→ **STUDY TEXT**:
>>>>

We classify loans as held-to-maturity when we have both the ability and intent to hold the loans until maturity. We carry loans held-to-maturity at amortized cost, less an allowance for loan losses, described below. Amortized cost includes principal outstanding plus net unamortized loan acquisition costs and origination fees. Interest income is accrued on a level yield basis on principal amounts outstanding. Deferred loan origination fees and costs are amortized as an adjustment to yield over the life of the related loan using the effective interest method. Education loans are placed on non-accrual status and interest recognition is suspended when the loan becomes 120 days past due. Mortgage loans are placed on non-accrual status and interest recognition is suspended when the loan becomes 90 days past due. We evaluate loans for which there have been concessions, such as a reduction of interest rates, other than normal market rate adjustments, or deferral of principal and interest payments that have been granted that have not otherwise been considered at the time of origination to determine if the loan constitutes a troubled debt restructuring (TDR). TDRs are included in the impaired loan category, and, as such, are individually reviewed and evaluated, and a specific reserve is assigned for the amount of the estimated credit loss.

<<<<

→ **DATA**:
>>>>

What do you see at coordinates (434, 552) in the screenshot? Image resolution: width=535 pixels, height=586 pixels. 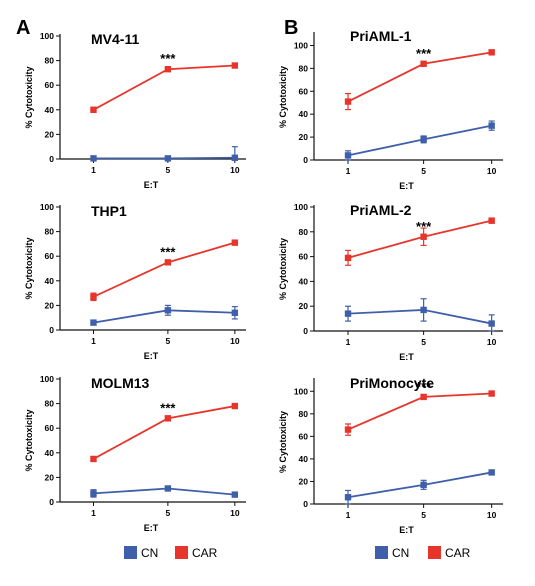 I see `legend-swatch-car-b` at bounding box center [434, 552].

<<<<
>>>>

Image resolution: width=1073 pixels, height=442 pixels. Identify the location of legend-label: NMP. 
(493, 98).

<<<<

→ **EXERCISE GOAL**:
Resume the passage on accounting for held-to-maturity loans with the next sentence after the one about troubled debt restructurings.

→ **RESPONSE AREA**:
Allowance for Loan Losses
(f) Allowance for Loan Losses

We maintain an allowance for loan losses at an amount sufficient to absorb probable credit losses inherent in our portfolios of loans held-to-maturity at our consolidated balance sheet date. The allowance for loan losses is increased through charges to the provision for loan losses in our consolidated statements of operations, and reduced by net charge-offs of loans deemed uncollectible from the borrower and third party guarantors, if any. Inherent credit losses include losses for loans in default that have not been charged-off or foreclosed and loans that are probable of default, less any amounts expected to be recoverable from borrowers or third parties or, for mortgage loans, sale of the collateral.

Education Loans

We consider an education loan to be in default when it is 180 days past due as to either principal or interest, based on the timing of cash receipts from the borrower. We use projected cash flows to determine the allowance amount deemed necessary for education loans with a probability of default at our consolidated balance sheet date. We may also incorporate qualitative adjustments in determining our allowance for loan losses. We base our default estimates on a loss confirmation period of one year, which we believe to be the approximate amount of time that it would take a loss inherent in the education loan portfolio at our consolidated balance sheet date to ultimately default and be charged-off. The calculation of the allowance for education loan losses is subject to a number of estimates and assumptions, including default and recovery rates, the effects of basic forbearance and alternative payment plans available to borrowers and the appropriateness of assessing both quantitative and qualitative factors. These assumptions are based on the status of education loans at our consolidated balance sheet date, as well as our historical experience. If actual future loan performance were to differ significantly from the estimates and assumptions used, the impact on the allowance for loan losses and the related provision for loan losses for education loans recorded in our consolidated statements of operations could be material.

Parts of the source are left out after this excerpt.